Excerpt to read »
━━━━━━━━━━━━━━━━

Stuart hates two things most of all in life: being compared vocally to Thom Yorke and the fact that John Barrowman (surely an alien life form) continues to refuse to be mawled to death by a billion howling sea monkeys. Whilst not a close personal friend of mine, we did once stop to talk to each other on North Street whilst my left foot was bleeding into my shoe. His new album – The Butcher’s Voice – is excellent; eschewing the bombastic layering that most loop-based songwriters collapse into, his are genuine songs with an unrivalled poignancy. He’s also one of the few queer (as opposed to mainstream gay) artists living in Brighton, by which I mean that he is political and grossly ignored.

Ben Folds Five

The reformation of all three of the Five was something I consider a near-personal favour. Little did I realise, upon attending their gig in Birmingham earlier this year, that a thousand thirty five year old women and their boyfriends also know every word of The Unauthorized Biography of Reinhold Messner. Still, that didn’t stop me from singing as loud as possible all the complex harmonic improvements that fifteen years of listening to these songs has gifted me. Their new album is (let’s be kind) a grower, with a couple of stand-out tracks. But just hearing them play live was a treat. It’s like what people who love metal say – you go for the mosh pit, but it’s the musicianship that blows you away. OK, there was no moshpit, but hot smokin dang these guys can PLAY.

━━━━━━━━━━━━━━━━

Task requirements »
a - Answer these questions about the music excerpt:
(i) What is the title of Stuart's new album?
(ii) In which city did the writer attend the Ben Folds Five gig?
(iii) On which street did the writer and Stuart once stop to talk?
b - Repeat the passage of the music excerpt word for word, from "The reformation of" up to and including "guys can PLAY.".

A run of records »

━━━━━━━━━━━━━━━━

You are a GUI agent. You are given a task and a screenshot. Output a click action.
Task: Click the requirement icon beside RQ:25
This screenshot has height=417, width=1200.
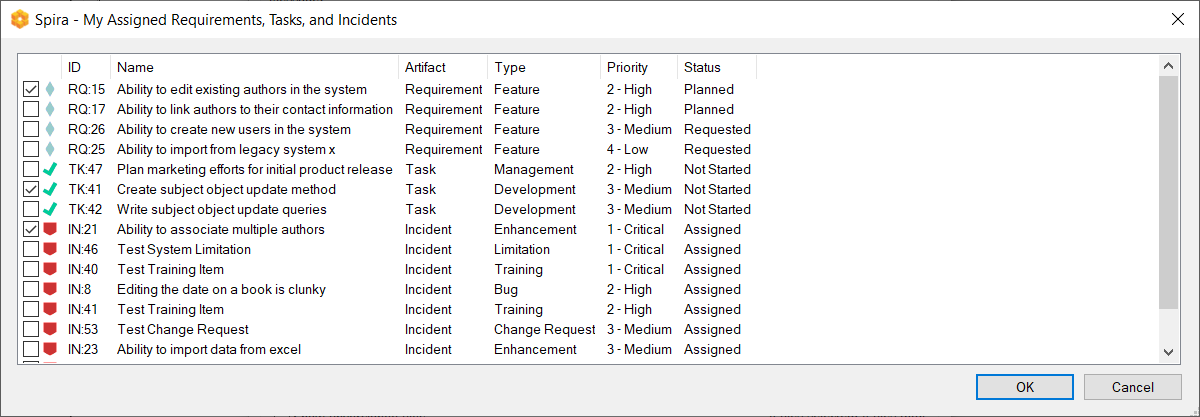50,150
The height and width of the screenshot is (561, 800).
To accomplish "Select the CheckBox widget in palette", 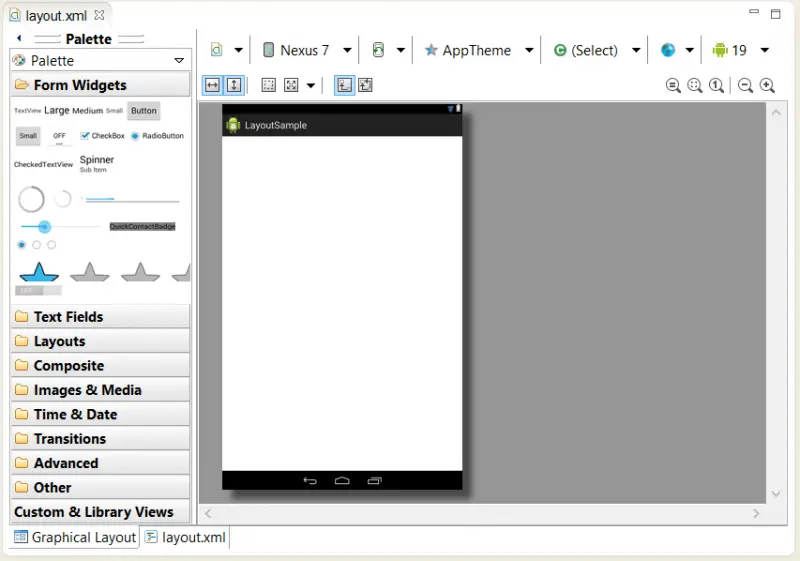I will pos(102,136).
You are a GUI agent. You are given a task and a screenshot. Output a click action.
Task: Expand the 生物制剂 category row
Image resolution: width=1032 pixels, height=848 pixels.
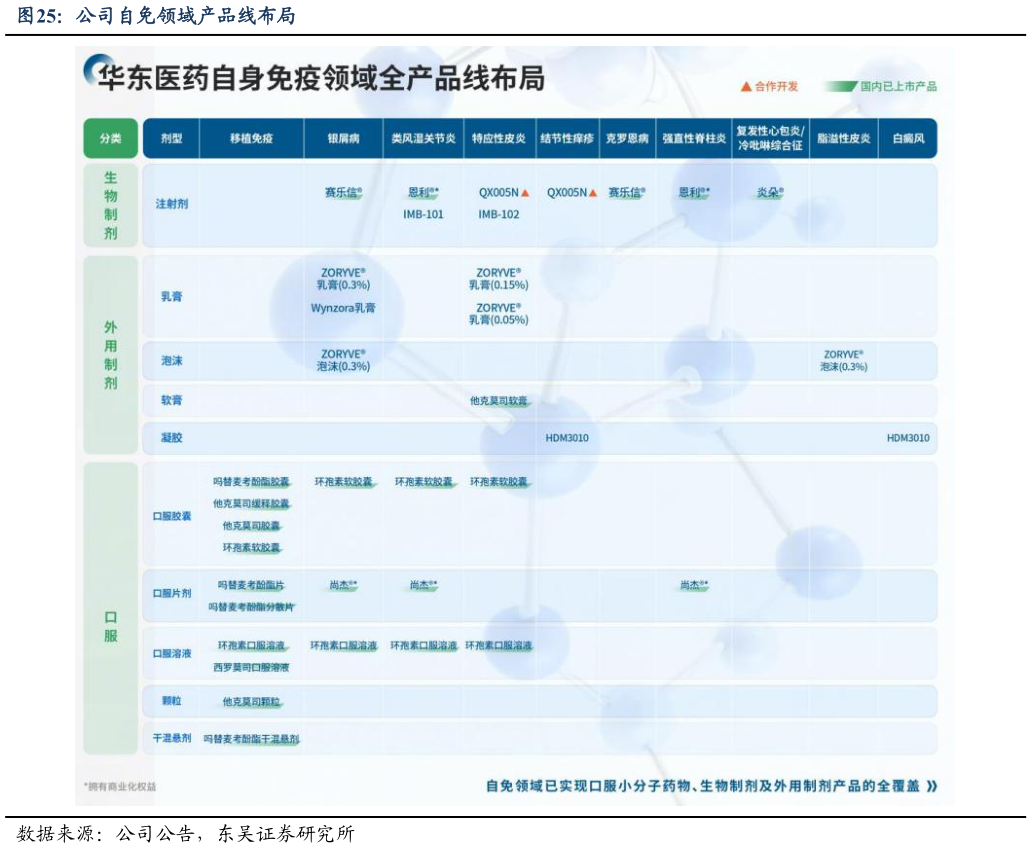110,203
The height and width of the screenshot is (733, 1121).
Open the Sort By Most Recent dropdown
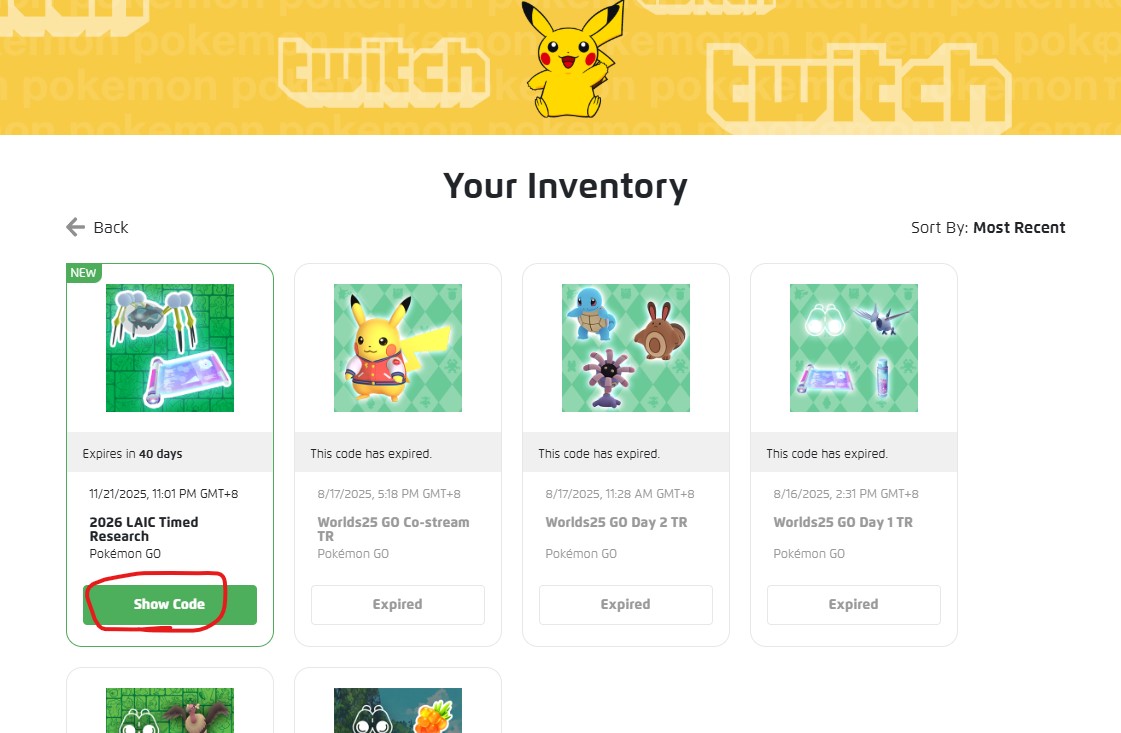(x=987, y=227)
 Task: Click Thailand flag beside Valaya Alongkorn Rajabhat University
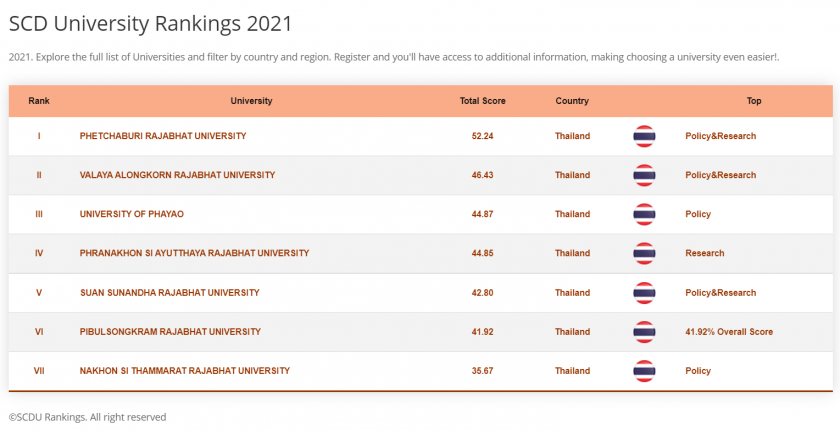point(644,175)
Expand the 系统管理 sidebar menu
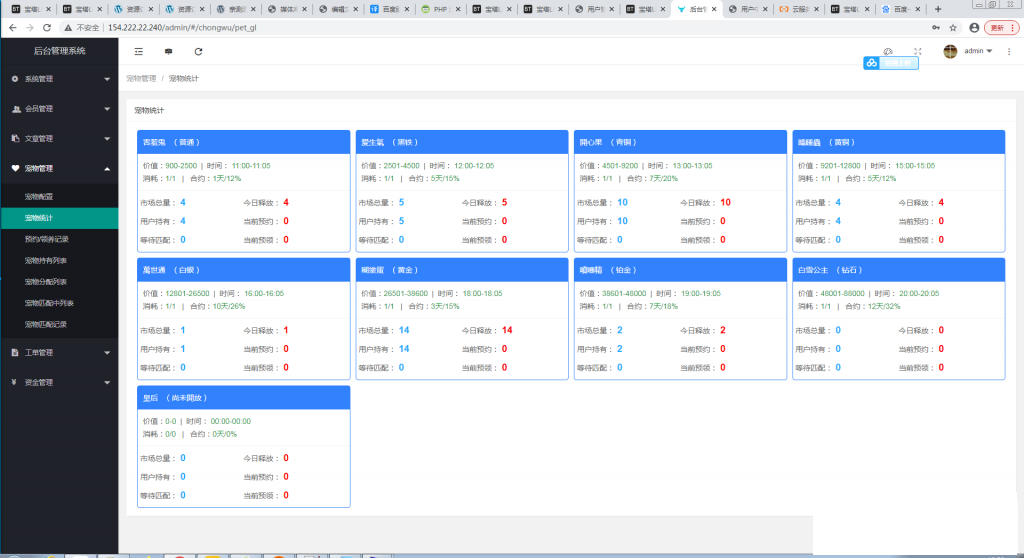1024x558 pixels. point(59,78)
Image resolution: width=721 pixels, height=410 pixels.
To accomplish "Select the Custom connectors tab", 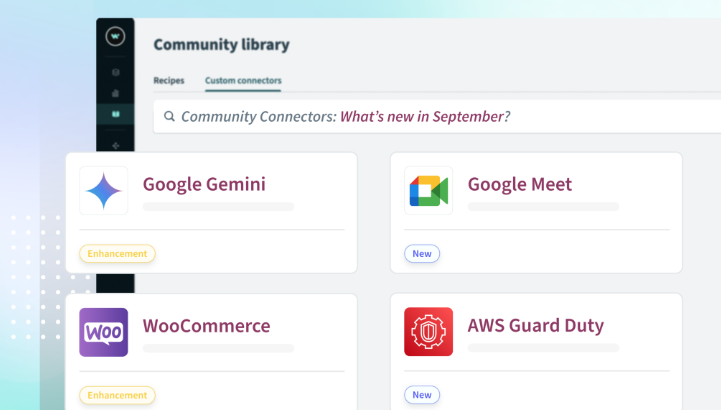I will 243,80.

━━━━━━━━━━━━━━━━

Outputs for the tasks »
a -
(i) The Butcher's Voice
(ii) Birmingham
(iii) North Street

b -
The reformation of all three of the Five was something I consider a near-personal favour. Little did I realise, upon attending their gig in Birmingham earlier this year, that a thousand thirty five year old women and their boyfriends also know every word of The Unauthorized Biography of Reinhold Messner. Still, that didn’t stop me from singing as loud as possible all the complex harmonic improvements that fifteen years of listening to these songs has gifted me. Their new album is (let’s be kind) a grower, with a couple of stand-out tracks. But just hearing them play live was a treat. It’s like what people who love metal say – you go for the mosh pit, but it’s the musicianship that blows you away. OK, there was no moshpit, but hot smokin dang these guys can PLAY.